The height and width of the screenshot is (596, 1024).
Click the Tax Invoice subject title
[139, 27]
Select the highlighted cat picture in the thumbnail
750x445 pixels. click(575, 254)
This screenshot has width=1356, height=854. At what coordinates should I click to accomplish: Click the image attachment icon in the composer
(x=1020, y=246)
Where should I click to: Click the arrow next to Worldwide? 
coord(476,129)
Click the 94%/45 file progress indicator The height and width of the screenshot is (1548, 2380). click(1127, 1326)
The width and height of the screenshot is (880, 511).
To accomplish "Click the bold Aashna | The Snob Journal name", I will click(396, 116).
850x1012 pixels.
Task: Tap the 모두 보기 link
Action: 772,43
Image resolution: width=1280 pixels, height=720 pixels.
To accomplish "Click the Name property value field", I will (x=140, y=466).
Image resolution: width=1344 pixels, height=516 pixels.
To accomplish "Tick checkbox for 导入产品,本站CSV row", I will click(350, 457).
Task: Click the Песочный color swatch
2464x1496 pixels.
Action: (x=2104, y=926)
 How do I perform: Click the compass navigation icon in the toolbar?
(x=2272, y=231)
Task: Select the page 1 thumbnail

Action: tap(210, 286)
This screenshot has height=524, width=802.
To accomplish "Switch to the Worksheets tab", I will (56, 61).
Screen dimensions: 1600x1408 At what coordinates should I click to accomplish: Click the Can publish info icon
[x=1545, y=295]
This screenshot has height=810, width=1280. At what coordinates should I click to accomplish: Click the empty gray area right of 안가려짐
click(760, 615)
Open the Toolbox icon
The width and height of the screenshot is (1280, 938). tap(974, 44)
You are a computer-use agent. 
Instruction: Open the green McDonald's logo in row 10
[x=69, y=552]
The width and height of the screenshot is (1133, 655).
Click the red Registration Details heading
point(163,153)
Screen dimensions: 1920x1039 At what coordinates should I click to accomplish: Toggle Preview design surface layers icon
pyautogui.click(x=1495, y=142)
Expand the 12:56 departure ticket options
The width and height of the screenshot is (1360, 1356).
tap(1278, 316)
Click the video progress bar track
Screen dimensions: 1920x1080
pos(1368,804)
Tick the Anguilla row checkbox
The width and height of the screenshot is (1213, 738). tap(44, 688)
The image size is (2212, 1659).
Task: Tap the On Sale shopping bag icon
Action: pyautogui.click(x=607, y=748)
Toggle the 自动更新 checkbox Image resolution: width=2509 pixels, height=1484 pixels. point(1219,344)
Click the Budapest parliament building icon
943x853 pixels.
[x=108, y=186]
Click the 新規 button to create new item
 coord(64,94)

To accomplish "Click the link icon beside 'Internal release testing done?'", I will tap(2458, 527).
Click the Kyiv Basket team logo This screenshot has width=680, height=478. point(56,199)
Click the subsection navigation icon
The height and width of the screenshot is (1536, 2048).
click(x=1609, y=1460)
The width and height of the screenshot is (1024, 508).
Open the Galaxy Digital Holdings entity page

#####

# [What to do]
Rewrite all the rows above with every occurrence of "checkbox" changed to "check box", leaving everything else the same.

# [Output]
The height and width of the screenshot is (596, 1024).
Click the Tax Invoice subject title
[139, 27]
Select the highlighted cat picture in the thumbnail
750x445 pixels. click(575, 254)
This screenshot has width=1356, height=854. At what coordinates should I click to accomplish: Click the image attachment icon in the composer
(x=1020, y=246)
Where should I click to: Click the arrow next to Worldwide? 
coord(476,129)
Click the 94%/45 file progress indicator The height and width of the screenshot is (1548, 2380). click(1127, 1326)
The width and height of the screenshot is (880, 511).
To accomplish "Click the bold Aashna | The Snob Journal name", I will click(396, 116).
850x1012 pixels.
Task: Tap the 모두 보기 link
Action: 772,43
Image resolution: width=1280 pixels, height=720 pixels.
To accomplish "Click the Name property value field", I will (x=140, y=466).
Image resolution: width=1344 pixels, height=516 pixels.
To accomplish "Tick check box for 导入产品,本站CSV row", I will click(350, 457).
Task: Click the Песочный color swatch
2464x1496 pixels.
Action: (x=2104, y=926)
 How do I perform: Click the compass navigation icon in the toolbar?
(x=2272, y=231)
Task: Select the page 1 thumbnail

Action: tap(210, 286)
This screenshot has height=524, width=802.
To accomplish "Switch to the Worksheets tab", I will (56, 61).
Screen dimensions: 1600x1408 At what coordinates should I click to accomplish: Click the Can publish info icon
[x=1545, y=295]
This screenshot has height=810, width=1280. At what coordinates should I click to accomplish: Click the empty gray area right of 안가려짐
click(760, 615)
Open the Toolbox icon
The width and height of the screenshot is (1280, 938). tap(974, 44)
You are a computer-use agent. 
Instruction: Open the green McDonald's logo in row 10
[x=69, y=552]
The width and height of the screenshot is (1133, 655).
Click the red Registration Details heading
point(163,153)
Screen dimensions: 1920x1039 At what coordinates should I click to accomplish: Toggle Preview design surface layers icon
pyautogui.click(x=1495, y=142)
Expand the 12:56 departure ticket options
The width and height of the screenshot is (1360, 1356).
tap(1278, 316)
Click the video progress bar track
Screen dimensions: 1920x1080
pos(1368,804)
Tick the Anguilla row check box
The width and height of the screenshot is (1213, 738). tap(44, 688)
The image size is (2212, 1659).
Task: Tap the On Sale shopping bag icon
Action: pyautogui.click(x=607, y=748)
Toggle the 自动更新 check box Image resolution: width=2509 pixels, height=1484 pixels. point(1219,344)
Click the Budapest parliament building icon
943x853 pixels.
[x=108, y=186]
Click the 新規 button to create new item
 coord(64,94)

To accomplish "Click the link icon beside 'Internal release testing done?'", I will tap(2458, 527).
Click the Kyiv Basket team logo This screenshot has width=680, height=478. point(56,199)
Click the subsection navigation icon
The height and width of the screenshot is (1536, 2048).
click(x=1609, y=1460)
The width and height of the screenshot is (1024, 508).
Open the Galaxy Digital Holdings entity page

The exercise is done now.